WHAT TO DO
Reproduce the records below word for word.

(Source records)

════

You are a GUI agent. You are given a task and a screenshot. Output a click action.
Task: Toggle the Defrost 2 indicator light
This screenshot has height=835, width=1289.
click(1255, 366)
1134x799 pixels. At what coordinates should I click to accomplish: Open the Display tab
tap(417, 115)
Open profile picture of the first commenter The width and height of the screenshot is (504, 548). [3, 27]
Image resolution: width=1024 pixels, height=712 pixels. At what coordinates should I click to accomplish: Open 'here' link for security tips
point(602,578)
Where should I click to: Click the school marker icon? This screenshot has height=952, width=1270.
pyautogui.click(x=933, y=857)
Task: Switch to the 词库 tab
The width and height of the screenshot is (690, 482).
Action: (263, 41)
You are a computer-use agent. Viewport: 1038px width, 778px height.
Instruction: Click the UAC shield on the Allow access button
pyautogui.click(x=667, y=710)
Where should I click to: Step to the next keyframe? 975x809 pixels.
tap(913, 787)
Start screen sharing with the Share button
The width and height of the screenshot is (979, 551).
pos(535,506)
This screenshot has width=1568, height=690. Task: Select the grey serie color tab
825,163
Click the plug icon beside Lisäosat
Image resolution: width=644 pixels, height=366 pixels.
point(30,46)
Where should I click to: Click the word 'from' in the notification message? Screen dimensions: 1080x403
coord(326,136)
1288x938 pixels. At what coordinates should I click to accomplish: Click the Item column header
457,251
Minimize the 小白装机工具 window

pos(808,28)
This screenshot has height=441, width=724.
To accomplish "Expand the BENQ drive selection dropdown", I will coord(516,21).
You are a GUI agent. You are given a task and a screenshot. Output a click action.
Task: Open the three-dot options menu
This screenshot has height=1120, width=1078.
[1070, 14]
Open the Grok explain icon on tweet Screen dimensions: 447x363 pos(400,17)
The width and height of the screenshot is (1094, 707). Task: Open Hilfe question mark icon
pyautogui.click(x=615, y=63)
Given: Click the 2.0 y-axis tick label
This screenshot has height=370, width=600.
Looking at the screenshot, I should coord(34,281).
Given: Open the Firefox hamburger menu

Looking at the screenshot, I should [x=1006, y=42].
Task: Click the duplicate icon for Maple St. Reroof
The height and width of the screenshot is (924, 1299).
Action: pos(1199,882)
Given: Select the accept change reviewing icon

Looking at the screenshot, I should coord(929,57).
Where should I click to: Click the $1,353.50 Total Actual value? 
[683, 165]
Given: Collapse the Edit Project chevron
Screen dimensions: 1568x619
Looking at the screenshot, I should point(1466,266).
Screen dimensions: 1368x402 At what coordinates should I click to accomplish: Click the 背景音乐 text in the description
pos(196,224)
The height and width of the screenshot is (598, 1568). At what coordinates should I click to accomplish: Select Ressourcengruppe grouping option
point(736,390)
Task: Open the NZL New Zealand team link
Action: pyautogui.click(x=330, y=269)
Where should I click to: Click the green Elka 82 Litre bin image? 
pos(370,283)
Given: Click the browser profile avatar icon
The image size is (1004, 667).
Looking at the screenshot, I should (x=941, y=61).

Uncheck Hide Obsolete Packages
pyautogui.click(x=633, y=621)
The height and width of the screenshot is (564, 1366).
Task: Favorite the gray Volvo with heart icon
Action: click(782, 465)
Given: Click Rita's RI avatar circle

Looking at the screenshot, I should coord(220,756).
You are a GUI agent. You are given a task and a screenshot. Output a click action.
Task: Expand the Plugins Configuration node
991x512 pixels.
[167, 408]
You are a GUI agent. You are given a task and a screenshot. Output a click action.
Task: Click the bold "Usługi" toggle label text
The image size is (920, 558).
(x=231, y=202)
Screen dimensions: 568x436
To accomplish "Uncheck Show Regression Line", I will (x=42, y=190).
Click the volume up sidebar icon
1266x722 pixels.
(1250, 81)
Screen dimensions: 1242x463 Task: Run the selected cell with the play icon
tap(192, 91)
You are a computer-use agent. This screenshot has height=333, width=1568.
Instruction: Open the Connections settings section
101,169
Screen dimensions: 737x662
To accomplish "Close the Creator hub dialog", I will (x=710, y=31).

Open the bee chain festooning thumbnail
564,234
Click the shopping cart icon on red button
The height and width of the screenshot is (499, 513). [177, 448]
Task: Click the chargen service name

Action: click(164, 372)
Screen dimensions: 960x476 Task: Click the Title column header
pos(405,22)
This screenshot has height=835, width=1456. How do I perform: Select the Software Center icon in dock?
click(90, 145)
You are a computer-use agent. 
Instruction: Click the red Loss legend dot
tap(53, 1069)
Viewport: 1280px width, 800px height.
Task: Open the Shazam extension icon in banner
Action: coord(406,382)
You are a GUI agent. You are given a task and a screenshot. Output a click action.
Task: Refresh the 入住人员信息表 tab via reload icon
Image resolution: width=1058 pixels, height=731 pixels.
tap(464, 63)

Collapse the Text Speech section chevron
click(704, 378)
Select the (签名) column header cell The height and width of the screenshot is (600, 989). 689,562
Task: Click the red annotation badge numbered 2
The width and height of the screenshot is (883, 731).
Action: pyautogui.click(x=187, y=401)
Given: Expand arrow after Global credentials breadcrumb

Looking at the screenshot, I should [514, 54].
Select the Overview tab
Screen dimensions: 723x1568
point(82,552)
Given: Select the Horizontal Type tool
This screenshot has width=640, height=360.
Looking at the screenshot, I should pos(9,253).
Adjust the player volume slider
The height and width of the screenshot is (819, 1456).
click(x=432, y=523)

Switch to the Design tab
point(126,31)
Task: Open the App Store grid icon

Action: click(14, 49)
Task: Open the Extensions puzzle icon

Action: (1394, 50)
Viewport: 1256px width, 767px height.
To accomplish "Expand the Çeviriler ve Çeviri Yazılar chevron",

════

SOLUTION FOR THIS EXERCISE
You are a GUI agent. You are given a task and a screenshot. Output a click action.
Task: Toggle the Defrost 2 indicator light
This screenshot has height=835, width=1289.
click(1255, 366)
1134x799 pixels. At what coordinates should I click to accomplish: Open the Display tab
tap(417, 115)
Open profile picture of the first commenter The width and height of the screenshot is (504, 548). [3, 27]
Image resolution: width=1024 pixels, height=712 pixels. At what coordinates should I click to accomplish: Open 'here' link for security tips
point(602,578)
Where should I click to: Click the school marker icon? This screenshot has height=952, width=1270.
pyautogui.click(x=933, y=857)
Task: Switch to the 词库 tab
The width and height of the screenshot is (690, 482).
Action: (263, 41)
You are a computer-use agent. Viewport: 1038px width, 778px height.
Instruction: Click the UAC shield on the Allow access button
pyautogui.click(x=667, y=710)
Where should I click to: Step to the next keyframe? 975x809 pixels.
tap(913, 787)
Start screen sharing with the Share button
The width and height of the screenshot is (979, 551).
pos(535,506)
This screenshot has width=1568, height=690. Task: Select the grey serie color tab
825,163
Click the plug icon beside Lisäosat
Image resolution: width=644 pixels, height=366 pixels.
point(30,46)
Where should I click to: Click the word 'from' in the notification message? Screen dimensions: 1080x403
coord(326,136)
1288x938 pixels. At what coordinates should I click to accomplish: Click the Item column header
457,251
Minimize the 小白装机工具 window

pos(808,28)
This screenshot has height=441, width=724.
To accomplish "Expand the BENQ drive selection dropdown", I will coord(516,21).
You are a GUI agent. You are given a task and a screenshot. Output a click action.
Task: Open the three-dot options menu
This screenshot has height=1120, width=1078.
[1070, 14]
Open the Grok explain icon on tweet Screen dimensions: 447x363 pos(400,17)
The width and height of the screenshot is (1094, 707). Task: Open Hilfe question mark icon
pyautogui.click(x=615, y=63)
Given: Click the 2.0 y-axis tick label
This screenshot has height=370, width=600.
Looking at the screenshot, I should coord(34,281).
Given: Open the Firefox hamburger menu

Looking at the screenshot, I should [x=1006, y=42].
Task: Click the duplicate icon for Maple St. Reroof
The height and width of the screenshot is (924, 1299).
Action: pos(1199,882)
Given: Select the accept change reviewing icon

Looking at the screenshot, I should coord(929,57).
Where should I click to: Click the $1,353.50 Total Actual value? 
[683, 165]
Given: Collapse the Edit Project chevron
Screen dimensions: 1568x619
Looking at the screenshot, I should point(1466,266).
Screen dimensions: 1368x402 At what coordinates should I click to accomplish: Click the 背景音乐 text in the description
pos(196,224)
The height and width of the screenshot is (598, 1568). At what coordinates should I click to accomplish: Select Ressourcengruppe grouping option
point(736,390)
Task: Open the NZL New Zealand team link
Action: pyautogui.click(x=330, y=269)
Where should I click to: Click the green Elka 82 Litre bin image? 
pos(370,283)
Given: Click the browser profile avatar icon
The image size is (1004, 667).
Looking at the screenshot, I should (x=941, y=61).

Uncheck Hide Obsolete Packages
pyautogui.click(x=633, y=621)
The height and width of the screenshot is (564, 1366).
Task: Favorite the gray Volvo with heart icon
Action: click(782, 465)
Given: Click Rita's RI avatar circle

Looking at the screenshot, I should coord(220,756).
You are a GUI agent. You are given a task and a screenshot. Output a click action.
Task: Expand the Plugins Configuration node
991x512 pixels.
[167, 408]
You are a GUI agent. You are given a task and a screenshot. Output a click action.
Task: Click the bold "Usługi" toggle label text
The image size is (920, 558).
(x=231, y=202)
Screen dimensions: 568x436
To accomplish "Uncheck Show Regression Line", I will (x=42, y=190).
Click the volume up sidebar icon
1266x722 pixels.
(1250, 81)
Screen dimensions: 1242x463 Task: Run the selected cell with the play icon
tap(192, 91)
You are a computer-use agent. This screenshot has height=333, width=1568.
Instruction: Open the Connections settings section
101,169
Screen dimensions: 737x662
To accomplish "Close the Creator hub dialog", I will (x=710, y=31).

Open the bee chain festooning thumbnail
564,234
Click the shopping cart icon on red button
The height and width of the screenshot is (499, 513). [177, 448]
Task: Click the chargen service name

Action: click(164, 372)
Screen dimensions: 960x476 Task: Click the Title column header
pos(405,22)
This screenshot has height=835, width=1456. How do I perform: Select the Software Center icon in dock?
click(90, 145)
You are a computer-use agent. 
Instruction: Click the red Loss legend dot
tap(53, 1069)
Viewport: 1280px width, 800px height.
Task: Open the Shazam extension icon in banner
Action: coord(406,382)
You are a GUI agent. You are given a task and a screenshot. Output a click action.
Task: Refresh the 入住人员信息表 tab via reload icon
Image resolution: width=1058 pixels, height=731 pixels.
tap(464, 63)

Collapse the Text Speech section chevron
click(704, 378)
Select the (签名) column header cell The height and width of the screenshot is (600, 989). 689,562
Task: Click the red annotation badge numbered 2
The width and height of the screenshot is (883, 731).
Action: pyautogui.click(x=187, y=401)
Given: Expand arrow after Global credentials breadcrumb

Looking at the screenshot, I should [514, 54].
Select the Overview tab
Screen dimensions: 723x1568
point(82,552)
Given: Select the Horizontal Type tool
This screenshot has width=640, height=360.
Looking at the screenshot, I should pos(9,253).
Adjust the player volume slider
The height and width of the screenshot is (819, 1456).
click(x=432, y=523)

Switch to the Design tab
point(126,31)
Task: Open the App Store grid icon

Action: click(14, 49)
Task: Open the Extensions puzzle icon

Action: (1394, 50)
Viewport: 1256px width, 767px height.
To accomplish "Expand the Çeviriler ve Çeviri Yazılar chevron",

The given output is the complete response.